=== Section Start ===

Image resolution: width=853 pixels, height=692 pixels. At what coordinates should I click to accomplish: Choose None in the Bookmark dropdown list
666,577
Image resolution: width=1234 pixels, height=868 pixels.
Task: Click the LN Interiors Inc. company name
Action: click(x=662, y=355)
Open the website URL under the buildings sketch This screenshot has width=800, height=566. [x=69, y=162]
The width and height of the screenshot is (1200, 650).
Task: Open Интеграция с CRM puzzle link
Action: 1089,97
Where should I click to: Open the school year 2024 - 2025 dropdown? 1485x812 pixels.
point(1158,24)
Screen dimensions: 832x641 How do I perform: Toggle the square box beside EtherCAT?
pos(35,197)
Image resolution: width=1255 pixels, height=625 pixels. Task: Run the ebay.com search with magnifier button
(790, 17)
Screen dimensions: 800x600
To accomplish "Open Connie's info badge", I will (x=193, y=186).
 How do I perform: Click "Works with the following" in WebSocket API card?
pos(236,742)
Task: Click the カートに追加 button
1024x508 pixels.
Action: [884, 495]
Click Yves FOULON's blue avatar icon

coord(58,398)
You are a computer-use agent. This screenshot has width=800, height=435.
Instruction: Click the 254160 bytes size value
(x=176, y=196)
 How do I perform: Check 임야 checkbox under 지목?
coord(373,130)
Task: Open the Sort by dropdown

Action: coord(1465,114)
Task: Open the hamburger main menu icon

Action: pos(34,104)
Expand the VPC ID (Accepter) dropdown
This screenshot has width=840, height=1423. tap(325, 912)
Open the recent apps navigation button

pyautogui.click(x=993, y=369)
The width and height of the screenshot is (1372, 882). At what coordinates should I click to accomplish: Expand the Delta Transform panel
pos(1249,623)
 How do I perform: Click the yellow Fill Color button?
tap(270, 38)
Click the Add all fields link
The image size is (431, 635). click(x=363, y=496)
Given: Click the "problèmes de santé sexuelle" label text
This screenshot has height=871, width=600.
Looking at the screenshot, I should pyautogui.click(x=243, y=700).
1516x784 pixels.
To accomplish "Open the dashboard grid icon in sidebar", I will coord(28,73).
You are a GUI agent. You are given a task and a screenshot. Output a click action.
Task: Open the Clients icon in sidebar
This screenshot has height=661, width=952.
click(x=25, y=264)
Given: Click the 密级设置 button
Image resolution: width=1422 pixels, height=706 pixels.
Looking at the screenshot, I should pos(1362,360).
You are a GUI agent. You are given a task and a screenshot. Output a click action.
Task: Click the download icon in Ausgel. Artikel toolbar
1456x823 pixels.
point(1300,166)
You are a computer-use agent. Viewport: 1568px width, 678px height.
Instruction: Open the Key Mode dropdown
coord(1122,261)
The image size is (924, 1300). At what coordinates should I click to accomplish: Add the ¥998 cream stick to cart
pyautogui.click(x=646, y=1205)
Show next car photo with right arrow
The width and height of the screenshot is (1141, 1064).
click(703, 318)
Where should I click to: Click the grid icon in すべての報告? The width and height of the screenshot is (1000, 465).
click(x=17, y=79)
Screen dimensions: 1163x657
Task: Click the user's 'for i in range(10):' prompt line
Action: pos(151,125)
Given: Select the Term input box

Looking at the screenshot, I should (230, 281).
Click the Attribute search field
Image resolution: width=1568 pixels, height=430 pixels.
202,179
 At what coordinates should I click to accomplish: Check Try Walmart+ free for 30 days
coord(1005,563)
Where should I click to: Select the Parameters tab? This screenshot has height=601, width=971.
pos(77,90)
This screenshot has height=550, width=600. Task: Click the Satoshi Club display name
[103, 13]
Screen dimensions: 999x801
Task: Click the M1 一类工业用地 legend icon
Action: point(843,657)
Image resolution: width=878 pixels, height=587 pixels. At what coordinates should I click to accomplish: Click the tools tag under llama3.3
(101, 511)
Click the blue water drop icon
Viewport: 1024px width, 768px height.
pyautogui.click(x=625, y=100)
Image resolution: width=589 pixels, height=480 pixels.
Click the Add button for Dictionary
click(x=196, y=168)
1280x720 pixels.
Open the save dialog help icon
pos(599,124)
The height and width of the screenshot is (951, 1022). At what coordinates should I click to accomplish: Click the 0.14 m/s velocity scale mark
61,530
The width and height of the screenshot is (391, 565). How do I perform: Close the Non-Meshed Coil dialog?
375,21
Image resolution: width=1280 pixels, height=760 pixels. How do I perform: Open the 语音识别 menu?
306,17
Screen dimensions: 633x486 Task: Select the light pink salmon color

=== Section End ===

▶ [Instructions to follow]: Tell me how many lines of the records include the word "agent", and say nothing else.

▶ [Written reply]: 4